*** Opening Excerpted data ***

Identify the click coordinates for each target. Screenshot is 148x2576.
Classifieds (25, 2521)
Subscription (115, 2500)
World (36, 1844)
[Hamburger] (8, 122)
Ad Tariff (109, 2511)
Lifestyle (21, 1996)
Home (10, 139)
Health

*** Closing Excerpted data ***

## Exercise brief
Restate all of the lines in the material exactly as they are.

## Response box
Identify the click coordinates for each target. Screenshot is 148x2576.
Classifieds (25, 2521)
Subscription (115, 2500)
World (36, 1844)
[Hamburger] (8, 122)
Ad Tariff (109, 2511)
Lifestyle (21, 1996)
Home (10, 139)
Health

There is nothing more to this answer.